▶ EXCERPT
== == ==

2016 A Sampler of Traditions
Lucy Larcom Park, Saturday & Sunday, 12 – 5 p.m.
This year we celebrate 30 years of presenting craft artists at work. You may see familiar faces as we feature some of the most skilled and engaging individuals who have demonstrated over the years and welcome new ones to the festival. Their work is inspired by the human urge to make music, to celebrate, to commemorate, to worship, to adorn, or to delight the senses. Like the music heard on festival stages, these craft traditions have been handed down within families, ethnicities, occupations, or apprenticeships.
Walk through the folk craft area and you will observe master craftspeople carving letterforms in stone, working clay, marbling paper, and carving fruit so stunningly it defies eating. Watch musical instrument makers plane a plank of spruce or insert a decorative inlay. Marvel at the material culture of Lithuanian mid-summer. Pose in one of the Hat Ladies of Fiesta’s creations as you learn how one venerable tradition spawns a new one. You will even have the chance sit down and experience culture-specific traditions of folk beauty that originate in Africa and India, and continue in American communities.

== == ==

▶ DATASET SECTION

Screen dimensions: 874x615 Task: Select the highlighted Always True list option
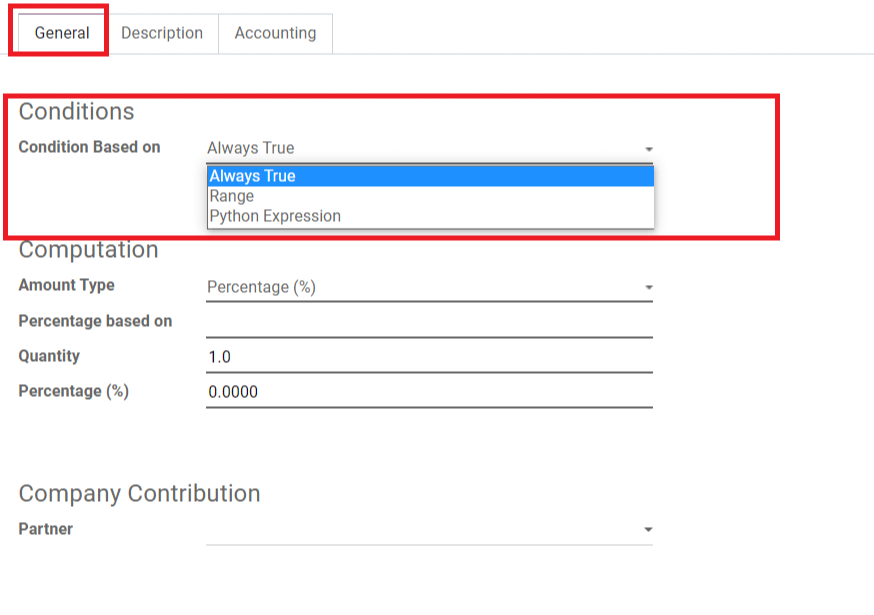[430, 176]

== == ==

▶ WORK TO BE COMPLETED
Extend the festival's craft demonstration description, starting after its final sentence.

▶ RESPONSE TO THE EXERCISE
2016 Craft Artists
Ruben Arroco, Lowell, MA
The art of fruit and vegetable carving is said to have originated in Thailand over 700 years ago. Ruben Arroco learned to carve during his training as a hotel chef in the Philippines. “There is a place in the Philippines where people there make a living carving wood. Some of those guys, I was lucky enough to work with in the hotel. If you can carve wood, you can carve [fruit] — so I kind of learned it from them.” Ruben went on to work as an executive chef for 30 years before starting his own business, Culinary Artworks, Inc. here in Lowell. He regularly does carving demonstrations at regional tech schools and was recently recognized by the American Culinary Federation for mentoring the next generation of chefs.
Ruben uses a specialized stainless steel to make most of his own tools. “Even just making simple V-cuts transforms it and gives it that nicer look. Separation of the petals from the part that you carved, that’s very important.” One might wonder how it feels to make art that is so stunning, yet so ephemeral. After delivering his carved fruit, Ruben often gets a call back from the host saying, “We have a problem. Nobody wants to touch it!”
The Hat Ladies of Fiesta
Robyn and Amy Clayton, Gloucester, MA
Sometimes an old tradition spawns a new one. Sisters Robyn and Amy Clayton are known around Gloucester as “the Crazy Hat Ladies of Fiesta.” Their outlandish hats have become an integral part of Saint Peter’s Fiesta, which recently celebrated its 90th year. The annual festival honoring the patron saint of fishermen is part religious devotion, part ethnic pride, and part boisterous revelry. Throughout the five-day festival, Greasy Pole competitions, Seine boat races, music, and dancing engage visitors. Fiesta also features a carnival, a temporary altar and outdoor mass, and a blessing of more than100 Italian-American fishing vessels.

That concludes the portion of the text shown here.